- _Problem requirements_:
Set down exactly the lines from the one containing "has width=1000, height=852." through the last line of the records below, both included, and nothing else.

──────

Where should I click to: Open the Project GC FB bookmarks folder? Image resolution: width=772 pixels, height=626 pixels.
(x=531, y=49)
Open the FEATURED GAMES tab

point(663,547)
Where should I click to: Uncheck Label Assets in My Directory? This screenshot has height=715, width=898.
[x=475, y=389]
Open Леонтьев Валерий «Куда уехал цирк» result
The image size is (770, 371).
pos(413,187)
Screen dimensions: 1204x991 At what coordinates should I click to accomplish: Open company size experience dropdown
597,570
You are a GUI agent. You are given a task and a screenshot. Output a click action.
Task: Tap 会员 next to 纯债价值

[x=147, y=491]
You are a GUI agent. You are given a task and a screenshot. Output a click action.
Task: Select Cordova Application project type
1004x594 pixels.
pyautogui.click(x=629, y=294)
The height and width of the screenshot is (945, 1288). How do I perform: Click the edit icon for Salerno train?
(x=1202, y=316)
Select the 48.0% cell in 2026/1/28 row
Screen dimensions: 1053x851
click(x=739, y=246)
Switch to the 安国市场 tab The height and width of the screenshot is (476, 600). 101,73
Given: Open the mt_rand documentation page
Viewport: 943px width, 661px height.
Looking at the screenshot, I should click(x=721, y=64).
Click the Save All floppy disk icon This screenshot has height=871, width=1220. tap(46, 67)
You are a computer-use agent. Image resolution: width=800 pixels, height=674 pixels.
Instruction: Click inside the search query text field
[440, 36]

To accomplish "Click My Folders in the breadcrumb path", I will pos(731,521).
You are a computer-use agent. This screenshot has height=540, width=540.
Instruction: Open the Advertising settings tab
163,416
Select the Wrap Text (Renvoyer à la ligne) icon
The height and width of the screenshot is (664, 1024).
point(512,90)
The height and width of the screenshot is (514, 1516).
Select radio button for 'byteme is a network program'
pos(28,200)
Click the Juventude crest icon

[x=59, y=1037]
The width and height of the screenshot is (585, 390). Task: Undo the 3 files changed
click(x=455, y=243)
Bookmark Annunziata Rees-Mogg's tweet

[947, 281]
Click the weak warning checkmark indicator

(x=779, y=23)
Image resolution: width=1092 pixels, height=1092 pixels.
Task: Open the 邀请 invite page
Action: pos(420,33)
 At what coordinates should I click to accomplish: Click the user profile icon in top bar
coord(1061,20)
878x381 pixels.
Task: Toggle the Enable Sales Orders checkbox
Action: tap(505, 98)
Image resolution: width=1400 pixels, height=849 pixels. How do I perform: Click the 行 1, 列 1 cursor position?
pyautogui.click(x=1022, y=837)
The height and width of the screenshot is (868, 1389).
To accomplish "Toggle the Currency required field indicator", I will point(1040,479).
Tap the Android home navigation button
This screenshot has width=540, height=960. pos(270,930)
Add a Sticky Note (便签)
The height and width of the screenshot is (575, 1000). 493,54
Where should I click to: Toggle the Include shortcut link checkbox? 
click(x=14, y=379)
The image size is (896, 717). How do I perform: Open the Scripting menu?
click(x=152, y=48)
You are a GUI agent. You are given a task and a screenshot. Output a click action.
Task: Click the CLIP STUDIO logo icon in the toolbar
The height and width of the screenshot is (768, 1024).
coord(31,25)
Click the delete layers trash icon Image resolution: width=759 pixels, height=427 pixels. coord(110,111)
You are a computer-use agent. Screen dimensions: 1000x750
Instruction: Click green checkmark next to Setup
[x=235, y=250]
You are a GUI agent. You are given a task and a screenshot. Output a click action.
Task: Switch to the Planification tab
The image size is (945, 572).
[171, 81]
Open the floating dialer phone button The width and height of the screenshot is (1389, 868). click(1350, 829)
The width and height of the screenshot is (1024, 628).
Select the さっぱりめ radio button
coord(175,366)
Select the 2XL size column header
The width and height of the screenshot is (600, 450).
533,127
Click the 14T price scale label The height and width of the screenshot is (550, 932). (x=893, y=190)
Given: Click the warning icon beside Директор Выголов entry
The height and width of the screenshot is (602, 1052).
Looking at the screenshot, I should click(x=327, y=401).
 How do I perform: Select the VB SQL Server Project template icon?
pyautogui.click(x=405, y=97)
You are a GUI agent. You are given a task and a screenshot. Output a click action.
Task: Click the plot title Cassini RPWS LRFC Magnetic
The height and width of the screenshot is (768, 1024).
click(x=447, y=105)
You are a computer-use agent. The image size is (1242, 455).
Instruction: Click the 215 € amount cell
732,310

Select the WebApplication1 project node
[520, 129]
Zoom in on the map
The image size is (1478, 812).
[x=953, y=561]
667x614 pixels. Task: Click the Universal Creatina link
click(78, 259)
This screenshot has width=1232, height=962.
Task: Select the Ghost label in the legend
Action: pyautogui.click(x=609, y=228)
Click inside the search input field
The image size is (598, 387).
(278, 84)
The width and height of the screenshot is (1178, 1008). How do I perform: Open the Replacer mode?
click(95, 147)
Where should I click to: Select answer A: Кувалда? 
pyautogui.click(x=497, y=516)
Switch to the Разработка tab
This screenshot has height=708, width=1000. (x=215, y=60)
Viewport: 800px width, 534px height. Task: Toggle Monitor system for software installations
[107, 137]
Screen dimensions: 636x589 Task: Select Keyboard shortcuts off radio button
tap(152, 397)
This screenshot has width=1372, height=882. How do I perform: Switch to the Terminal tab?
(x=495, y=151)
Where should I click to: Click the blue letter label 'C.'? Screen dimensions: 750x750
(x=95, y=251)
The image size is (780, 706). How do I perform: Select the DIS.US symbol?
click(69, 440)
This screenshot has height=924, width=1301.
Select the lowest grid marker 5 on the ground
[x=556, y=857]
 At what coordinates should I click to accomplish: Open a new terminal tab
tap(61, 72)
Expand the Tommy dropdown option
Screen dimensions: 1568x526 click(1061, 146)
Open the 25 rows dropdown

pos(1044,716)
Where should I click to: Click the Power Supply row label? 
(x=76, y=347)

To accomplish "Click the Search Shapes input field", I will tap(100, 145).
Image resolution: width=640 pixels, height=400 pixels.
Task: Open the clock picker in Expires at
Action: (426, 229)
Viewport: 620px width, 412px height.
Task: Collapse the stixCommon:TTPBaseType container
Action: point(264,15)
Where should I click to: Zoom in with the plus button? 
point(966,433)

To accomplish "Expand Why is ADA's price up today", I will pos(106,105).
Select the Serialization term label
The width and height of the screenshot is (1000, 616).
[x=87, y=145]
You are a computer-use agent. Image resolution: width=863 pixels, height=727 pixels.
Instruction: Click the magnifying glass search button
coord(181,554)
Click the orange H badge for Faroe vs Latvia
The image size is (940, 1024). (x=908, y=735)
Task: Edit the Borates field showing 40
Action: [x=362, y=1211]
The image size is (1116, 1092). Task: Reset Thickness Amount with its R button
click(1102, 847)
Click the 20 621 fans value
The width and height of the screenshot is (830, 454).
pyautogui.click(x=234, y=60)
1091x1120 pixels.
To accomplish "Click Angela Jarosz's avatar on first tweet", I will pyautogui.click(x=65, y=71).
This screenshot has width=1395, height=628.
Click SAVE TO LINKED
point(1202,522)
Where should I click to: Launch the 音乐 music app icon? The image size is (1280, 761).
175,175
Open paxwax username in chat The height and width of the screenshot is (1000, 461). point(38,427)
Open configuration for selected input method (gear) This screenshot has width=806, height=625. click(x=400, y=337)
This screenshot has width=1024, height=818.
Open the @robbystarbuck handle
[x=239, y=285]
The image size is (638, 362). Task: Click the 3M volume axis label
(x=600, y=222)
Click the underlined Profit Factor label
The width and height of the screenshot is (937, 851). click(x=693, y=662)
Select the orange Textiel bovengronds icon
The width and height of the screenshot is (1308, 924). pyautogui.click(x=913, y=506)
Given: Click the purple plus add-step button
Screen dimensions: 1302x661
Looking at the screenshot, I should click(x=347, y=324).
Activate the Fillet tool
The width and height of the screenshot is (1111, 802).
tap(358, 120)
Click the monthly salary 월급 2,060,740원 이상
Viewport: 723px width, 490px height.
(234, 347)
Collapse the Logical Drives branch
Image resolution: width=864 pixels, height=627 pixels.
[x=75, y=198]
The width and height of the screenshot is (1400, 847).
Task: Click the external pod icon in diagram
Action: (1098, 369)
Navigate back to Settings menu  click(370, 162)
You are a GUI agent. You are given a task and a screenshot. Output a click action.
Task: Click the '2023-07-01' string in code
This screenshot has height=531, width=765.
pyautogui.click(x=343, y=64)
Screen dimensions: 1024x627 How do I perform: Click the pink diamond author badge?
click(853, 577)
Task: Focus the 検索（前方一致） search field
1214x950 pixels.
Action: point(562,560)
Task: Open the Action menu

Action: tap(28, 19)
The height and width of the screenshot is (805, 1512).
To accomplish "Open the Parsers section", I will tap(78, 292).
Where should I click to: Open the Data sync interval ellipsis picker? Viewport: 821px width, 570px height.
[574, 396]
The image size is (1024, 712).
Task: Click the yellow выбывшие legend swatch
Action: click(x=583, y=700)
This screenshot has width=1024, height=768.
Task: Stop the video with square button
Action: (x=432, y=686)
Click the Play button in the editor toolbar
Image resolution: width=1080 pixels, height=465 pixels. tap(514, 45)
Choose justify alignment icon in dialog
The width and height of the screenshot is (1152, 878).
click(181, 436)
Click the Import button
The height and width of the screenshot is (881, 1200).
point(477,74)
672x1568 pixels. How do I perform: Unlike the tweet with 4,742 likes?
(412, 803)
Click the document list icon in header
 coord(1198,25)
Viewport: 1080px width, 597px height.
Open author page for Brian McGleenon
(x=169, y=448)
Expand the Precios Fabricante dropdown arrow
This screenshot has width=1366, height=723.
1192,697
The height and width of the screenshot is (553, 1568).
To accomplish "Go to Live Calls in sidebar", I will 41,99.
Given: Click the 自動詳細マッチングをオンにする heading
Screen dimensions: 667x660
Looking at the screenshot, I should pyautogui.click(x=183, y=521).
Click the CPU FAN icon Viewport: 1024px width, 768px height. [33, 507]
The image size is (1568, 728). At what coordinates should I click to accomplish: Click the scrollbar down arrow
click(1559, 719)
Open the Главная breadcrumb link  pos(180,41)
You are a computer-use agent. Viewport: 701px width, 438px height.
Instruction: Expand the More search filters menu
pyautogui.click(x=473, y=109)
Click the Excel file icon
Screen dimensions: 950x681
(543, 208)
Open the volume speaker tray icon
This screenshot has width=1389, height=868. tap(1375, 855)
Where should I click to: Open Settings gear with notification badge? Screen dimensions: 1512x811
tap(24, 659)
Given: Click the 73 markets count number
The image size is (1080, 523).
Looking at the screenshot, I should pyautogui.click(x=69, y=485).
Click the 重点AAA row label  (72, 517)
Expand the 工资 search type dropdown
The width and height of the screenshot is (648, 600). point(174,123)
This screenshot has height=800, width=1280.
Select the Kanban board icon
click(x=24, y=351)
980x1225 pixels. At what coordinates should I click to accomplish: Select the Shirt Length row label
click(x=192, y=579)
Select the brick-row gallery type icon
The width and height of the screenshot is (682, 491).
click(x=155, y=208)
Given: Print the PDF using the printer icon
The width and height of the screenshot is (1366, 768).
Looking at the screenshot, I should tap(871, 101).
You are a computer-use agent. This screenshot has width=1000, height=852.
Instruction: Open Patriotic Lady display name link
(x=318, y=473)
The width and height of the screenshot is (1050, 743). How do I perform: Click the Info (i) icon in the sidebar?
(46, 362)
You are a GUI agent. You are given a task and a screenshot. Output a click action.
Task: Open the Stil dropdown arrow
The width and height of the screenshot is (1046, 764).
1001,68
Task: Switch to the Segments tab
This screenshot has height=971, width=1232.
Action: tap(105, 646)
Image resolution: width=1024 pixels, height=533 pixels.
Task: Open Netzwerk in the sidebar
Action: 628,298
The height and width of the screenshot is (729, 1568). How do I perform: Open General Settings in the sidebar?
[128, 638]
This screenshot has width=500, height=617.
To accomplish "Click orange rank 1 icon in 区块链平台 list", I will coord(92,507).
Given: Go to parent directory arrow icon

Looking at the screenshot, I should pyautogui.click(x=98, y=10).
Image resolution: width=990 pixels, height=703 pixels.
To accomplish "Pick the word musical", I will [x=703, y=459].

──────

- _Response to the task_:
You are a computer-use agent. This screenshot has width=1000, height=852.
Instruction: Open Patriotic Lady display name link
(x=318, y=473)
The width and height of the screenshot is (1050, 743). How do I perform: Click the Info (i) icon in the sidebar?
(46, 362)
You are a GUI agent. You are given a task and a screenshot. Output a click action.
Task: Open the Stil dropdown arrow
The width and height of the screenshot is (1046, 764).
1001,68
Task: Switch to the Segments tab
This screenshot has height=971, width=1232.
Action: tap(105, 646)
Image resolution: width=1024 pixels, height=533 pixels.
Task: Open Netzwerk in the sidebar
Action: 628,298
The height and width of the screenshot is (729, 1568). How do I perform: Open General Settings in the sidebar?
[128, 638]
This screenshot has width=500, height=617.
To accomplish "Click orange rank 1 icon in 区块链平台 list", I will coord(92,507).
Given: Go to parent directory arrow icon

Looking at the screenshot, I should pyautogui.click(x=98, y=10).
Image resolution: width=990 pixels, height=703 pixels.
To accomplish "Pick the word musical", I will [x=703, y=459].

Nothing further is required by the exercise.